What the exercise asks.
A word-for-word copy of the lines from the one holding "This screenshot has width=759, height=492." through the final line of the records below is the only output asked for.

Collected data entries

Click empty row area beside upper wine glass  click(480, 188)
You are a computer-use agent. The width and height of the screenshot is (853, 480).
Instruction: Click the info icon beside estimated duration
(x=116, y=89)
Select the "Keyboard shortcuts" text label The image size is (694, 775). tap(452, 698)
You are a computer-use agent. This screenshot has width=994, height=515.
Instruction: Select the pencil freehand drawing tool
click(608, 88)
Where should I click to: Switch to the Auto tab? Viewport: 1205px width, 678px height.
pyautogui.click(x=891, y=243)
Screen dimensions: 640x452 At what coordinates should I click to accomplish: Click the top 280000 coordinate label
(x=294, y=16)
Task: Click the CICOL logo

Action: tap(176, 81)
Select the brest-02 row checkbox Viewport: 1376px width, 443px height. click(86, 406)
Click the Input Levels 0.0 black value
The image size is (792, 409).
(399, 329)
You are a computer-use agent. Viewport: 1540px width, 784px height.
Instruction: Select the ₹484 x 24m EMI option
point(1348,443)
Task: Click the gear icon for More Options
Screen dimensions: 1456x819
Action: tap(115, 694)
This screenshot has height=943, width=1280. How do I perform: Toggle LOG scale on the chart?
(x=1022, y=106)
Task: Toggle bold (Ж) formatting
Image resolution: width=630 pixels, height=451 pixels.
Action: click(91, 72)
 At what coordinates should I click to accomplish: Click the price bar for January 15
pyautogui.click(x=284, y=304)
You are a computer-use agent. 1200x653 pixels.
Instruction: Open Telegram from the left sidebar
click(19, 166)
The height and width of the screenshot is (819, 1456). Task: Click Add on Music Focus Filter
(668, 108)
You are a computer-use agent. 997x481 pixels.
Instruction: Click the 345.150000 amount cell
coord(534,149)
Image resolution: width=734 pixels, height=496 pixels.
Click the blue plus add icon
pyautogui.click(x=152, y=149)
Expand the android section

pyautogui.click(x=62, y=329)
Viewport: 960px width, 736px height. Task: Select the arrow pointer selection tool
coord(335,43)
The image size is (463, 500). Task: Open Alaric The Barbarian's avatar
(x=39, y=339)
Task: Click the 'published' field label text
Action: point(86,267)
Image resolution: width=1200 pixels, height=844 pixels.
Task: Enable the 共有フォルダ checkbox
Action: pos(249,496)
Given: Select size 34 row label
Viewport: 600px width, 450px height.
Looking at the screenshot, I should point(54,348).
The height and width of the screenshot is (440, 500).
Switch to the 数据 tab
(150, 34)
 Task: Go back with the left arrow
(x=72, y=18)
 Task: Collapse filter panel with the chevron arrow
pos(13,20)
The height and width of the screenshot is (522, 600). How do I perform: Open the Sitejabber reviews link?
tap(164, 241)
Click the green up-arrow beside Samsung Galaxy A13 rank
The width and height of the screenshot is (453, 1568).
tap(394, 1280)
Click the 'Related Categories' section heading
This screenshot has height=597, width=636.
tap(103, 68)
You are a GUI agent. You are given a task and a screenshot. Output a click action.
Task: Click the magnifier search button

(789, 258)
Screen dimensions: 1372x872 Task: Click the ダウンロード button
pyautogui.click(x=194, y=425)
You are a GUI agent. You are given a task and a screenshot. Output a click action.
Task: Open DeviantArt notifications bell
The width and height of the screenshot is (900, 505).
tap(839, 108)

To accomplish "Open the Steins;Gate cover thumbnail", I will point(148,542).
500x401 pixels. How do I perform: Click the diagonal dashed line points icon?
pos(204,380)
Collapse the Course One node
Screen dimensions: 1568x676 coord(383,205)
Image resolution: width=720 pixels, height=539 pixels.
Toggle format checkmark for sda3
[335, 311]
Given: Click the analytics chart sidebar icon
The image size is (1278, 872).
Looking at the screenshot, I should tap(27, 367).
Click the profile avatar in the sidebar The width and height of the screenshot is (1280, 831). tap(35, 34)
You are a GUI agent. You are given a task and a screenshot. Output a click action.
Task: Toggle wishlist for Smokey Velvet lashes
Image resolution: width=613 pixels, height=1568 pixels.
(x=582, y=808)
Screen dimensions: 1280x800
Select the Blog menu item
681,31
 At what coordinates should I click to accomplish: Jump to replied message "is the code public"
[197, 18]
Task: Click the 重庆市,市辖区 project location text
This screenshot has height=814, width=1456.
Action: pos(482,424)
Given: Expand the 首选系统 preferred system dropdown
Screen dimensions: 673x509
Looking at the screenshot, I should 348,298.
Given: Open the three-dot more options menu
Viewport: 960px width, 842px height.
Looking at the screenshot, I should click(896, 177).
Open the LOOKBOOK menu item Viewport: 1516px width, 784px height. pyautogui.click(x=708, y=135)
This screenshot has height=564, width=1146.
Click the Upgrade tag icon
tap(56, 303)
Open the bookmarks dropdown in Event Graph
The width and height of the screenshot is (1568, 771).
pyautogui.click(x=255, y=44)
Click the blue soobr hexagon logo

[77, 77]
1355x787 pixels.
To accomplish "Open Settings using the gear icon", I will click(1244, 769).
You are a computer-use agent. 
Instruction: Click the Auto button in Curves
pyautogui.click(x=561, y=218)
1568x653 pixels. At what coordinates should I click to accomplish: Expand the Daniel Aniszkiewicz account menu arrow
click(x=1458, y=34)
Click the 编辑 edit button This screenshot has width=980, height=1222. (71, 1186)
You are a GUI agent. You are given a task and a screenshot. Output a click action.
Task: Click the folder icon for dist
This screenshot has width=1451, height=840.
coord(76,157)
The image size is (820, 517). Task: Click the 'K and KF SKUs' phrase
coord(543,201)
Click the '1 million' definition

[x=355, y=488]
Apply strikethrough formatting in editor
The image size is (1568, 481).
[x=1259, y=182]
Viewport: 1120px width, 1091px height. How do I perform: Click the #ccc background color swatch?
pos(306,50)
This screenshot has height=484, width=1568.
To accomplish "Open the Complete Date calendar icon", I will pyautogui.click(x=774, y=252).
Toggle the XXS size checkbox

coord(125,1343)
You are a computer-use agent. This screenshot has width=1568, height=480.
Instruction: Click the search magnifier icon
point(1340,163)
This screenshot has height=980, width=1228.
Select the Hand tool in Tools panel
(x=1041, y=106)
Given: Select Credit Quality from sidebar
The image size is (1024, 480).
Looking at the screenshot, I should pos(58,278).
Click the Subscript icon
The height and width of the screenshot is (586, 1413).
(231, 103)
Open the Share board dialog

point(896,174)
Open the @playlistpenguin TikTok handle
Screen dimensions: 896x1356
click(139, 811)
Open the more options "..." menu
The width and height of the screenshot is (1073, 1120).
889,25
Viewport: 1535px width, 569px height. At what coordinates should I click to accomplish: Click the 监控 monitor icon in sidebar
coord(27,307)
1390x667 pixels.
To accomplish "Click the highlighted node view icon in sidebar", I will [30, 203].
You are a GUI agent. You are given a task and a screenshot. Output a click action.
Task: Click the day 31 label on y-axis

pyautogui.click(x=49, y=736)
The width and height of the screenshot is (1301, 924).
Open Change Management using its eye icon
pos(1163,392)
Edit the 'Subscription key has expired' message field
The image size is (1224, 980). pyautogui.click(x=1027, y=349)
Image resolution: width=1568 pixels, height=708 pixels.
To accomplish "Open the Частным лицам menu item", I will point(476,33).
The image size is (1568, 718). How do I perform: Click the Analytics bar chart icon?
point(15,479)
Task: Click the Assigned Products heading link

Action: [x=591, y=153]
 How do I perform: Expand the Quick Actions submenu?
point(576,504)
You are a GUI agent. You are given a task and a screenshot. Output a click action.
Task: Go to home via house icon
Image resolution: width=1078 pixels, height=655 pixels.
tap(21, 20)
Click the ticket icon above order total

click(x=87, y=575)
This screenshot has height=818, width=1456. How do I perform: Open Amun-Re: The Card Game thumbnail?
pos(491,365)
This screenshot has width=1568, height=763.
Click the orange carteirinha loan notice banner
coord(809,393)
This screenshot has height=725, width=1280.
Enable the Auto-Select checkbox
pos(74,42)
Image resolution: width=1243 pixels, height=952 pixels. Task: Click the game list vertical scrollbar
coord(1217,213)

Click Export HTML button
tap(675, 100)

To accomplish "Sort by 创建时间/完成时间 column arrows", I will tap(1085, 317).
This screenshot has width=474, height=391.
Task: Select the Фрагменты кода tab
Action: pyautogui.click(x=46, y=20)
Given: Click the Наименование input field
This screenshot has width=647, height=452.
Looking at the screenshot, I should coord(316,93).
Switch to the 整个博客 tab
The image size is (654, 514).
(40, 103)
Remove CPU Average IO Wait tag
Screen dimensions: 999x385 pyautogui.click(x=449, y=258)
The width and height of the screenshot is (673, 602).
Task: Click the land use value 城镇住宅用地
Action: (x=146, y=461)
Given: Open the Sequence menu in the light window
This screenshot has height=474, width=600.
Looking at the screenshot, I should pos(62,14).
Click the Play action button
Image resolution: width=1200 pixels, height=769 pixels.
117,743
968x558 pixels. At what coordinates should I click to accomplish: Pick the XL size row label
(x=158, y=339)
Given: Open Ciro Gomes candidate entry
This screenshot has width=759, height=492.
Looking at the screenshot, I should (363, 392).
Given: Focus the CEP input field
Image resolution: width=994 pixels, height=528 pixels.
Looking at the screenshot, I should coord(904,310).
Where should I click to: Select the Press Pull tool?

Solution for this problem.
This screenshot has width=759, height=492.
Looking at the screenshot, I should (363, 392).
Given: Focus the CEP input field
Image resolution: width=994 pixels, height=528 pixels.
Looking at the screenshot, I should coord(904,310).
Where should I click to: Select the Press Pull tool?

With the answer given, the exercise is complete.